Foodwatch wirft Minister Schmidt Irreführung der Verbraucher vor

Der Verein wirft Schmidt „irreführende Werbung“ und Steuerverschwendung vor.

Der Verein Foodwatch wirft Bundeslandwirtschaftsminister Christian Schmidt vor, mit der jüngsten Anzeigenkampagne zum Tierwohl-Siegel die Verbraucher in die Irre zu führen. Die „Lebensmittelwächter“ kritisieren vor allem, dass Schmidt „politische Erfolge, die es gar nicht gebe“, präsentiert. Foodwatch: „Falsche Werbeaussagen auf Kosten der Steuerzahler“, „Eigenwerbung des Ministeriums für 271.000 Euro“, „Reklamiert wurden politische Erfolge, die es noch gar nicht gibt“.

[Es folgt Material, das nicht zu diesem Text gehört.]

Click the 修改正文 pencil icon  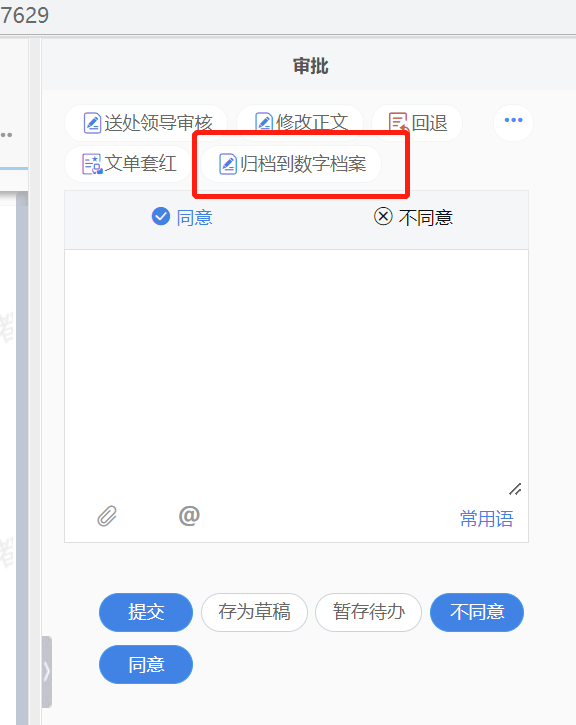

Auf den Anzeigen des Bundeslandwirtschaftsministerium ist zu lesen: „Geschafft! Mit unserer Initiative ,Eine Frage der Haltung’ und unserem Tierwohllabel verbessern wir die Lebensbedingungen von Nutztieren“.

Das Label gebe es noch gar nicht, so Foodwatch. Es könne schon allein deshalb noch keinem einzigen Tier zu mehr Wohlergehen verholfen haben, weil es frühestens 2018 eingeführt werden solle. „Zum Zeitpunkt der Anzeigenkampagne existierten noch nicht einmal Kriterien für die Vergabe des Siegels.“, weiß der Verein.

Foodwatch-Geschäftsführer Martin Rücker: „Eigenlob stinkt bekanntlich, und im Bundeslandwirtschaftsministerium riecht es ganz besonders streng. Hier wurden Steuergelder missbraucht und die Realität zurechtgebogen, um sich selbst in ein besonders strahlendes Licht zu rücken.“

Kritik an Tierwohlsiegel

Foodwatch kritisiert nicht nur die Kampagne, sondern auch das Tierwohlsiegel grundsätzlich: „Die Kriterien sind zu lasch und bieten keine Garantie, dass Produkte ausschließlich von gesund gehaltenen Tieren stammen.“. Hinzu komme laut Foodwatch: Selbst der Wissenschaftliche Beirat beim Bundeslandwirtschaftsministerium erwarte für das rein freiwillige Label einen Marktanteil von maximal 20 Prozent. Im Umkehrschluss bedeute das, dass die Bundesregierung für 80 Prozent der Nutztiere weiterhin vermeidbare Krankheiten, Schmerzen und Leiden dulde.

Ministerium weist Vorwürfe zurück

Das Bundeslandwirtschaftsministerium weist die Vorwürfe zurück. Die Behauptungen von Foodwach entbehrten jeglicher Grundlage, so das Ministerium gegenüber dem Magazin „top agrar“. „Im Vorfeld der Grünen Woche 2017 wurden mit Hilfe der Anzeigenschaltungen die Kernvorhaben des BMEL und deren Ziele und Fortschritte transparent gemacht.“, heißt es aus dem Ministerium.